Work order:
Return every record below exactly as given, images excluded.

Supplied entries:
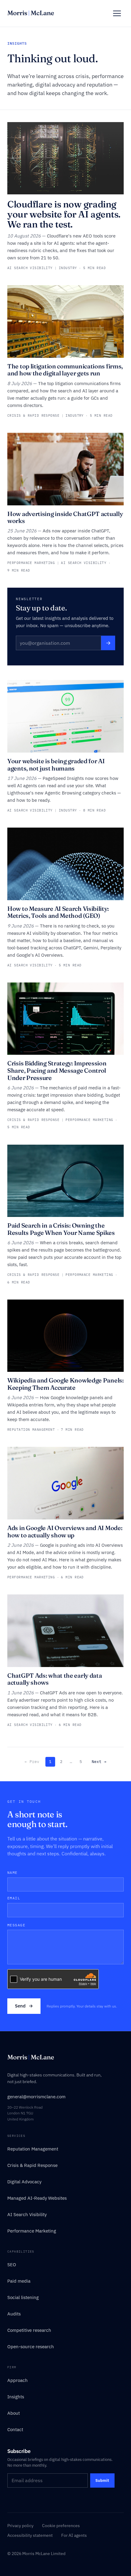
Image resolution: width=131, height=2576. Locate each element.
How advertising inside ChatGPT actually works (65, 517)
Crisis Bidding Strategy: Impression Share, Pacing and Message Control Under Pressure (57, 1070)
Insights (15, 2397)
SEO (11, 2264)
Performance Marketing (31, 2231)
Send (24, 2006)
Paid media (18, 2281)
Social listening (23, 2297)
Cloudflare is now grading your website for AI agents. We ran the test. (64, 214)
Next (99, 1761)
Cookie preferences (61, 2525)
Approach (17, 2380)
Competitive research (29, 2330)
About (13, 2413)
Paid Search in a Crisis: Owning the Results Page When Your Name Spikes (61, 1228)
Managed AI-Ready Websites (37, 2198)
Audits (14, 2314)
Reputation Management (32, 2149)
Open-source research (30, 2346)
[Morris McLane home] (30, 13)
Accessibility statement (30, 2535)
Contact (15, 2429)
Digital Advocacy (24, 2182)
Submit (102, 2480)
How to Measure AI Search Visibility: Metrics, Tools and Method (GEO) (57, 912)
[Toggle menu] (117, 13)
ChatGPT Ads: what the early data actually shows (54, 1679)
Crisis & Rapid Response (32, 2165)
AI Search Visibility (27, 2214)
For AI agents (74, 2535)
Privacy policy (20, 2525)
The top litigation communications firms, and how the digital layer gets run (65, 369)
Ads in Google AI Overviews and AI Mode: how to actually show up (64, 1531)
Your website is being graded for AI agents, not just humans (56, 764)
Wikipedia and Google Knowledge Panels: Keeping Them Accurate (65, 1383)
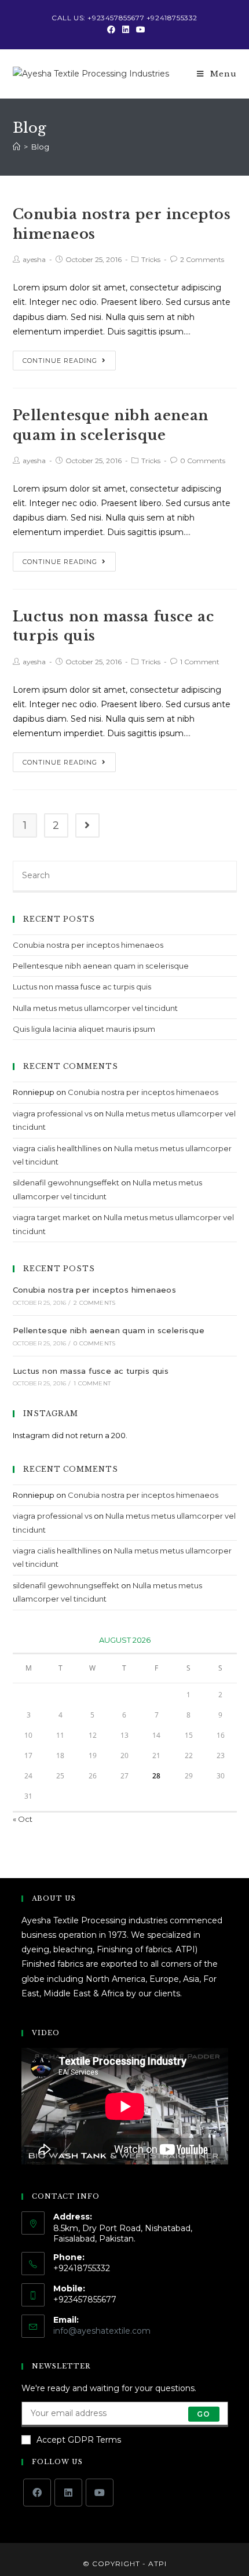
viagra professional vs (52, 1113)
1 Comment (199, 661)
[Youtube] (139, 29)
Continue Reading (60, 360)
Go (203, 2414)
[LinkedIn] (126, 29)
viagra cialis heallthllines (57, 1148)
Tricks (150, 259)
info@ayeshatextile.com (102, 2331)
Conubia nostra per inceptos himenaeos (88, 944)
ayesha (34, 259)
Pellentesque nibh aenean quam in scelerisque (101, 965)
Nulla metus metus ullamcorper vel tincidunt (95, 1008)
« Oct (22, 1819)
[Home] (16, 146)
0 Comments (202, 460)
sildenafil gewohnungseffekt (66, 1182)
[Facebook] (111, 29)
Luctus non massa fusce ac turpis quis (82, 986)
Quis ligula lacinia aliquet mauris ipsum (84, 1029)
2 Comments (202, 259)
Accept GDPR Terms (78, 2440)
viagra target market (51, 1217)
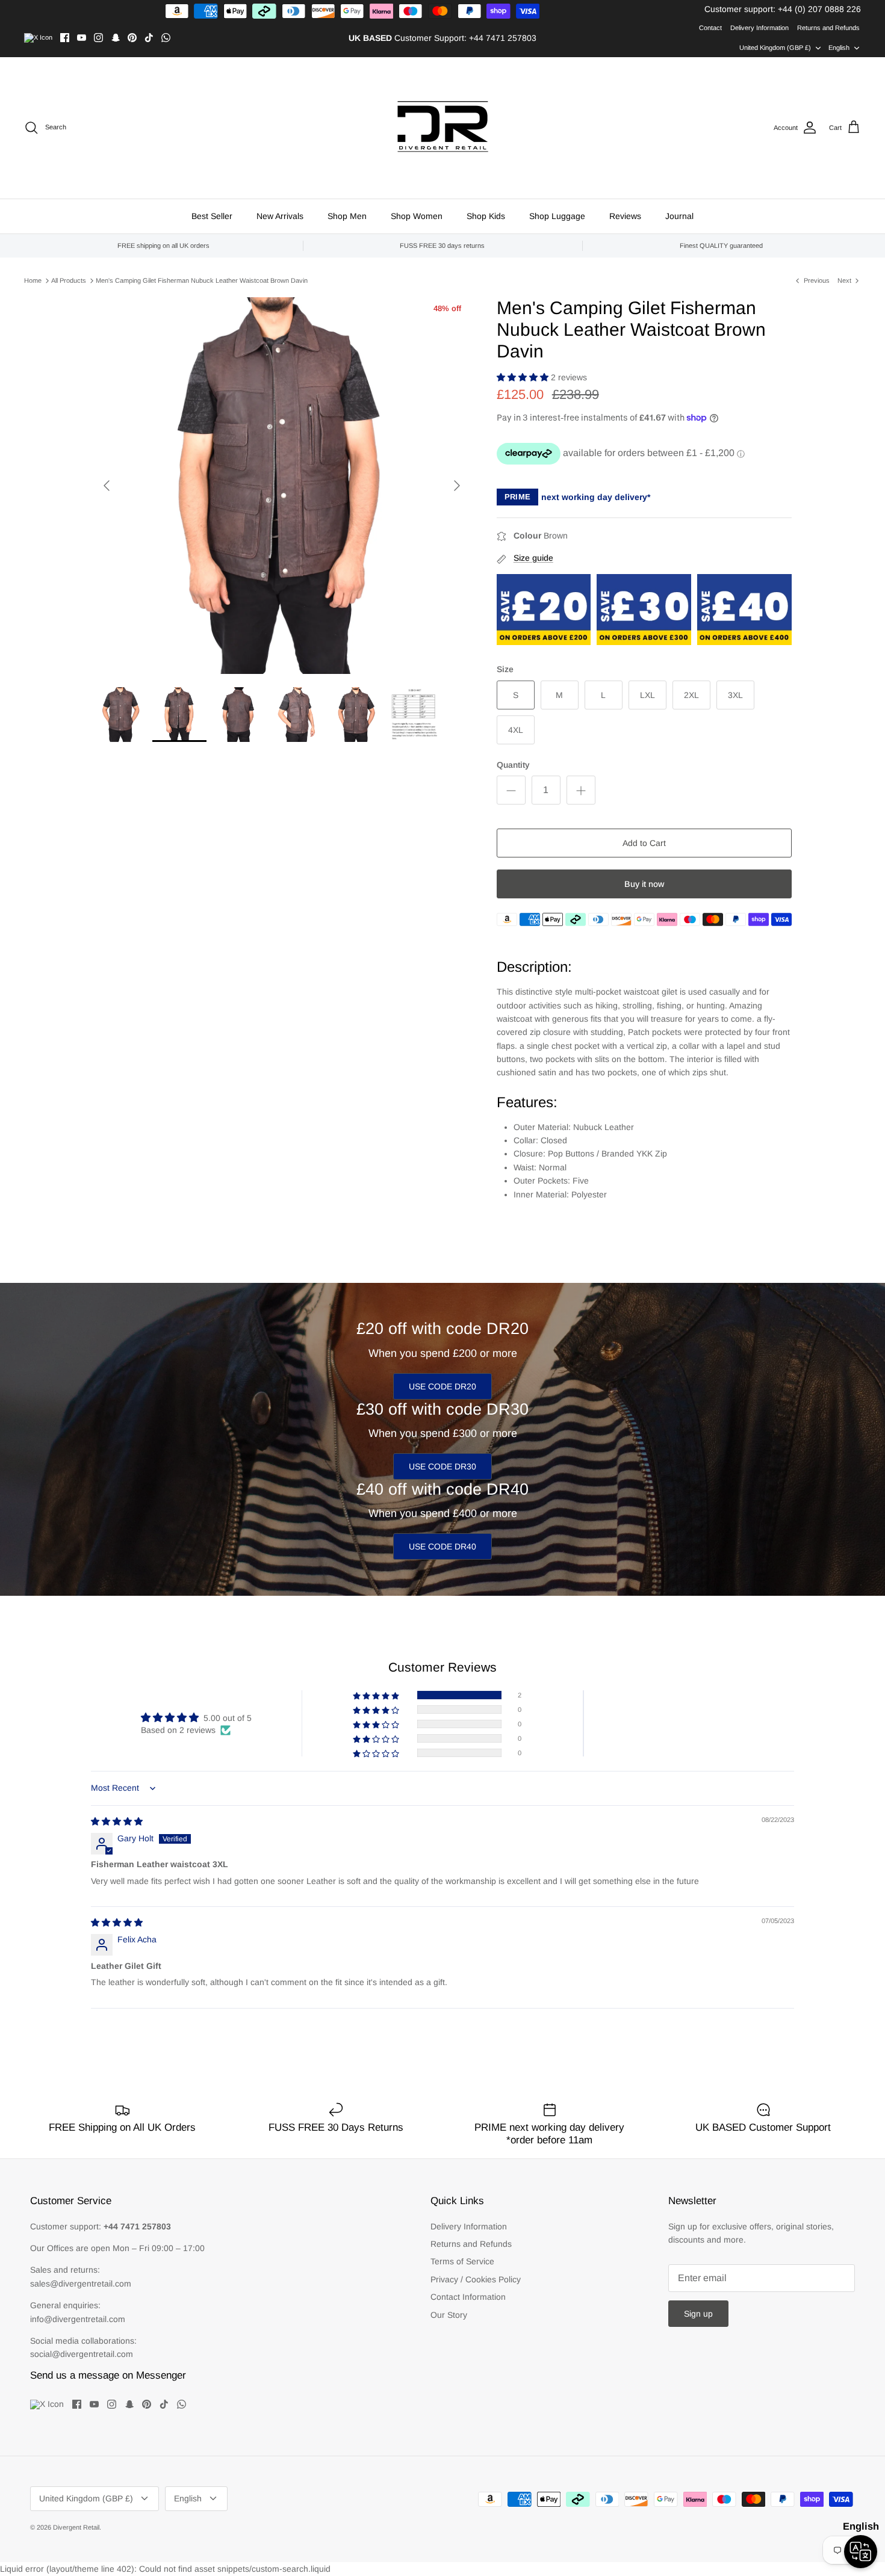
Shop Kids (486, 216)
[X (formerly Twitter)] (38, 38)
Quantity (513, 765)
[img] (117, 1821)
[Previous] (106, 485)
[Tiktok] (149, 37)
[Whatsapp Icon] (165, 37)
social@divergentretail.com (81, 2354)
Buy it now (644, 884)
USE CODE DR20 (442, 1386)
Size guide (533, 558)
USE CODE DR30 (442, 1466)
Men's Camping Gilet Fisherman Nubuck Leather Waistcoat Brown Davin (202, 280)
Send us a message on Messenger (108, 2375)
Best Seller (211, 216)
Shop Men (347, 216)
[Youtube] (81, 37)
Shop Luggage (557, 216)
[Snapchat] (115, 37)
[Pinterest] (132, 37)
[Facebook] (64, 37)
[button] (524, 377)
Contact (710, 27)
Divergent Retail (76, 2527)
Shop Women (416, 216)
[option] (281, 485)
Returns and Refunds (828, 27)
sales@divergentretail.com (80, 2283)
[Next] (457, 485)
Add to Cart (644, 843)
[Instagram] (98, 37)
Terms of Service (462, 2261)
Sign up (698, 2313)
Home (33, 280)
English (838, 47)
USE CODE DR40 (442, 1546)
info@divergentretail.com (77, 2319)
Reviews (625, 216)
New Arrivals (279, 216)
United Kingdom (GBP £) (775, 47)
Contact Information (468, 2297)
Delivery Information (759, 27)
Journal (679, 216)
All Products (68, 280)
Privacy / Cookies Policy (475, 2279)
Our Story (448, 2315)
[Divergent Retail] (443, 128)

Exercise response:
Image resolution: width=131, height=2576. Locate each element.
How advertising inside ChatGPT actually works (65, 517)
Crisis Bidding Strategy: Impression Share, Pacing and Message Control Under Pressure (57, 1070)
Insights (15, 2397)
SEO (11, 2264)
Performance Marketing (31, 2231)
Send (24, 2006)
Paid media (18, 2281)
Social listening (23, 2297)
Cloudflare is now grading your website for AI agents. We ran the test. (64, 214)
Next (99, 1761)
Cookie preferences (61, 2525)
Approach (17, 2380)
Competitive research (29, 2330)
About (13, 2413)
Paid Search in a Crisis: Owning the Results Page When Your Name Spikes (61, 1228)
Managed AI-Ready Websites (37, 2198)
Audits (14, 2314)
Reputation Management (32, 2149)
Open-source research (30, 2346)
[Morris McLane home] (30, 13)
Accessibility statement (30, 2535)
Contact (15, 2429)
Digital Advocacy (24, 2182)
Submit (102, 2480)
How to Measure AI Search Visibility: Metrics, Tools and Method (GEO) (57, 912)
[Toggle menu] (117, 13)
ChatGPT Ads: what the early data actually shows (54, 1679)
Crisis & Rapid Response (32, 2165)
AI Search Visibility (27, 2214)
For AI agents (74, 2535)
Privacy policy (20, 2525)
The top litigation communications firms, and how the digital layer gets run (65, 369)
Ads in Google AI Overviews and AI Mode: how to actually show up (64, 1531)
Your website is being graded for AI agents, not just humans (56, 764)
Wikipedia and Google Knowledge Panels: Keeping Them Accurate (65, 1383)
viagra professional vs (52, 1113)
1 Comment (199, 661)
[Youtube] (139, 29)
Continue Reading (60, 360)
Go (203, 2414)
[LinkedIn] (126, 29)
viagra cialis heallthllines (57, 1148)
Tricks (150, 259)
info@ayeshatextile.com (102, 2331)
Conubia nostra per inceptos himenaeos (88, 944)
ayesha (34, 259)
Pellentesque nibh aenean quam in scelerisque (101, 965)
Nulla metus metus ullamcorper vel tincidunt (95, 1008)
« Oct (22, 1819)
[Home] (16, 146)
0 Comments (202, 460)
sildenafil gewohnungseffekt (66, 1182)
[Facebook] (111, 29)
Luctus non massa fusce ac turpis quis (82, 986)
Quis ligula lacinia aliquet mauris ipsum (84, 1029)
2 Comments (202, 259)
Accept GDPR Terms (78, 2440)
viagra target market (51, 1217)
Shop Kids (486, 216)
[X (formerly Twitter)] (38, 38)
Quantity (513, 765)
[img] (117, 1821)
[Previous] (106, 485)
[Tiktok] (149, 37)
[Whatsapp Icon] (165, 37)
social@divergentretail.com (81, 2354)
Buy it now (644, 884)
USE CODE DR20 (442, 1386)
Size guide (533, 558)
USE CODE DR30 (442, 1466)
Men's Camping Gilet Fisherman Nubuck Leather Waistcoat Brown Davin (202, 280)
Send us a message on Messenger (108, 2375)
Best Seller (211, 216)
Shop Men (347, 216)
[Youtube] (81, 37)
Shop Luggage (557, 216)
[Snapchat] (115, 37)
[Pinterest] (132, 37)
[Facebook] (64, 37)
[button] (524, 377)
Contact (710, 27)
Divergent Retail (76, 2527)
Shop Women (416, 216)
[option] (281, 485)
Returns and Refunds (828, 27)
sales@divergentretail.com (80, 2283)
[Next] (457, 485)
Add to Cart (644, 843)
[Instagram] (98, 37)
Terms of Service (462, 2261)
Sign up (698, 2313)
Home (33, 280)
English (838, 47)
USE CODE DR40 (442, 1546)
info@divergentretail.com (77, 2319)
Reviews (625, 216)
New Arrivals (279, 216)
United Kingdom (GBP £) (775, 47)
Contact Information (468, 2297)
Delivery Information (759, 27)
Journal (679, 216)
All Products (68, 280)
Privacy / Cookies Policy (475, 2279)
Our Story (448, 2315)
[Divergent Retail] (443, 128)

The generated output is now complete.